TEXT TO READ |
***
I will keep trying, but it's certainly more fun to do what you know you can get good results with rather than fighting to make something work. I think it's human nature to go with our strengths. But I'm going to try to work on my approach...sort of like the old saying, you can't acheive different results by making the same mistakes. The approach I'm using isn't working, that's for sure.
Ha...seriously, I couldn't show someone my 'technique' for portraits. Each one has a different skintone and some call for translucent effects, others are applied heavily. Sometimes an area goes through 'edits' over and over til I feel it's right. Rarely does what I start out to do end up being the way it's finally done, as far as application goes. I just 'feel' as I go and stop when something works. As to style...well, it's whichever way I'm leaning towards in a certain time period. For awhile it was tending towards abstract color application...before that it was strict realism. But to answer part of that question...lately I have been wanting to 'step outside the box'. Not to do traditional sets...posed portraits, etc., or if I do, to interpret it differently. To, as they say, make it your own. To acheive this I play around with my photos in a photo program, cropping, trying color effects, etc. Very rarely do I do what I see there, but it sets me on a course to get an effect I couldn't quite acheive in the program. I think some artists can work all that out with underpaintings, value studies etc. I use these tools sometimes, but mostly I just need to get the juices flowing. So that's the first part of my 'technique'. Then I have to make choices about paper, colors, whether strokes or blending or thick or thin...what will hopefully acheive the effect I want. And if all that works...I have the 'style' I wanted. Eventually a certain approach may give the same sort of effects in all my work...that then would be my style. But if you'll notice...style does not have to mean stagnant. Similar effects, like DF's reds, can be seen in most of an artist's certain style, but each piece should stand alone on its own. To me style is the discovery of a 'secret'...the thing that makes your work sing and you KNOW WHAT IT IS. And so can call it up whenever you need it. Until then it's a whole lot of practicing and sheer stubborness to get to that point.
***
SOURCE EXCERPT |
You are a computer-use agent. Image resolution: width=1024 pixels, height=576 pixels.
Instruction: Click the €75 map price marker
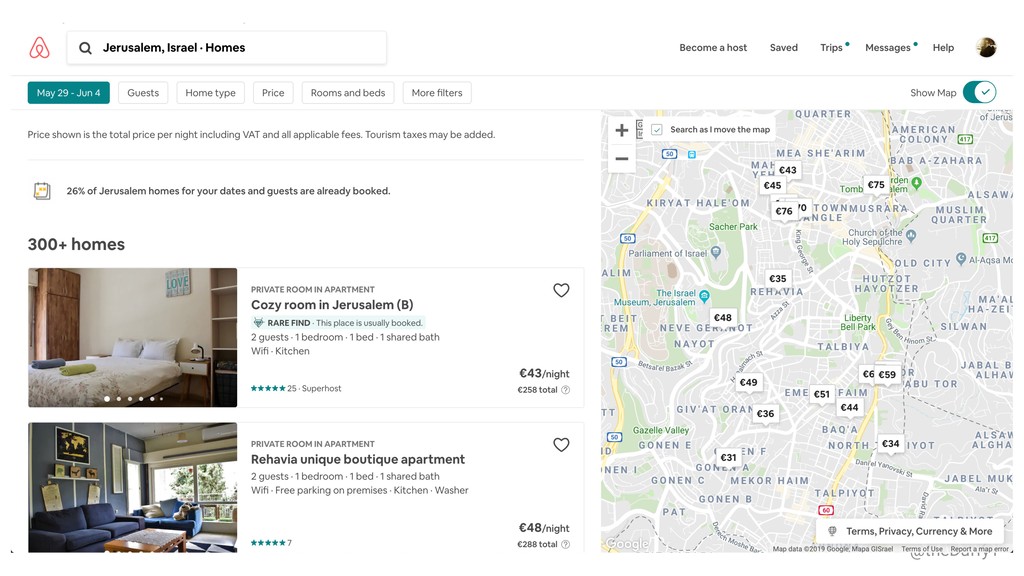coord(876,184)
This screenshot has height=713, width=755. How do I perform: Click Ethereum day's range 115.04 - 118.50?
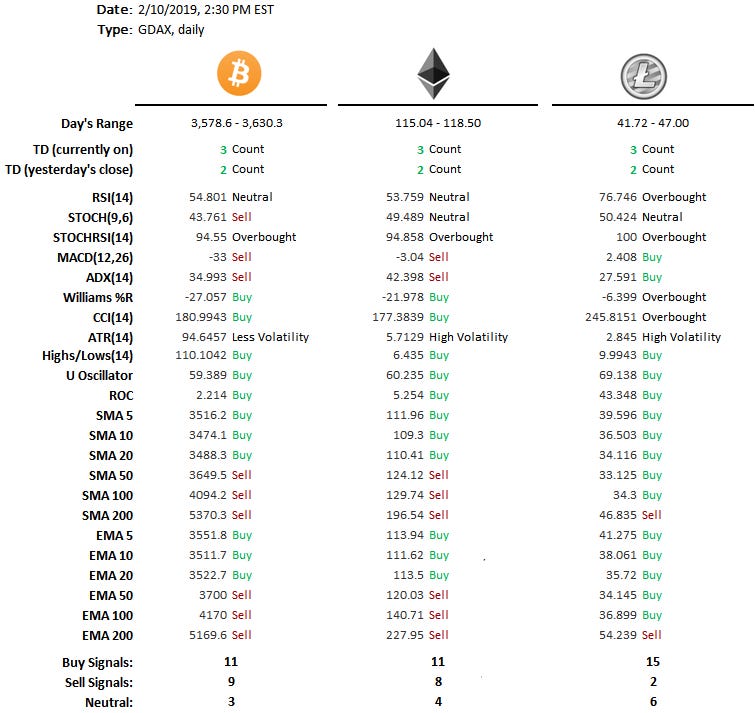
***
GIVEN TASK 1 | In the passage on portrait technique, what style did the writer work in before tending toward abstract color application?
GIVEN TASK 2 | Write out the passage on portrait technique from "I will keep" to "that's for sure.".
GIVEN TASK 3 | Write what comes next in the passage on portrait technique, picking up after its final sentence.
The material that comes after the passage on portrait technique was taken from a separate source.

WRITTEN REPLY 1 | Strict realism.

WRITTEN REPLY 2 |
I will keep trying, but it's certainly more fun to do what you know you can get good results with rather than fighting to make something work. I think it's human nature to go with our strengths. But I'm going to try to work on my approach...sort of like the old saying, you can't acheive different results by making the same mistakes. The approach I'm using isn't working, that's for sure.

WRITTEN REPLY 3 |
Durn...how did that soapbox find its way out here again??? Just think this is a good food for thought subject and can't help but get going on it! And I did rate it!

skintone
03-29-2004, 02:41 PM
Well there in lies the problem. I don't have a style or technique. If I did, I wouldn't have any fun. I don't like restrictions. That's why I paint abstracts, surrealisms, portraits and landscapes. Sometimes I do them all at the same time. Haven't you ever noticed that I always have two completely different paintings on my easel at one time?

Usually I decide ahead of time what style I want to create. Then I apply the techniques I've learned, or I experiment to get that effect. When I'm going for photorealism, well as close as I can get to it, I do extreme close ups. I take my time working piece by piece. I don't paint everything at the same time. If I did I would lose out on the detail. If I want to paint an entire forest, then I am looser. In fact I don't even paint the trees if I don't have too. When I look at a forest, I don't see branches and leaves. I see lights and darks and different hues.

You know the only reason I share my artwork, is to get people to see what I see.

So my style I guess is perception. I only let you see what I want you to. I use small details and close ups, or loose distant spaces so that you see what I want you to.

Kathryn Wilson
03-29-2004, 02:43 PM
Julie, my next question to you then would be why do you think you have to paint everything just exactly as it is? What about artistic license; what about changing something to make it look better even though it's not exactly that way. I've taken a photograph and flipped it or taken pieces from it and thrown the rest of it away. What about taking a really grey day and turning it into a sunny day just because you know it would make a better painting.

That's what makes art interesting - are you a camera that you need to exactly duplicate a landscape? What's the fun in that? Be creative, be loose, be free to do whatever you want - it's what makes us artists!!

Barb, I agree that we need to push ourselves - but at the right times - if you are happy creating what you love to create go with that. The time will come when you'll want to explore and go further - you'll just know it. In the meantime, why make yourself do something you aren't ready for? I've said it many times - I don't do portraits - but at this time and place, I don't have the desire to. Someday I may, in the meantime I'm having a ball doing landscapes - life it too short not to enjoy what you are doing. If I wind up never doing a portrait and I'm alright with that, who cares?

Isn't this fun!! Stretching the brain a little - :clap:

SweetBabyJ
03-29-2004, 03:02 PM
Julie, my next question to you then would be why do you think you have to paint everything just exactly as it is? What about artistic license; what about changing something to make it look better even though it's not exactly that way.

Isn't this fun!! Stretching the brain a little - :clap:

ahhh- now we're gonna get metaphysical!! Oh goodie!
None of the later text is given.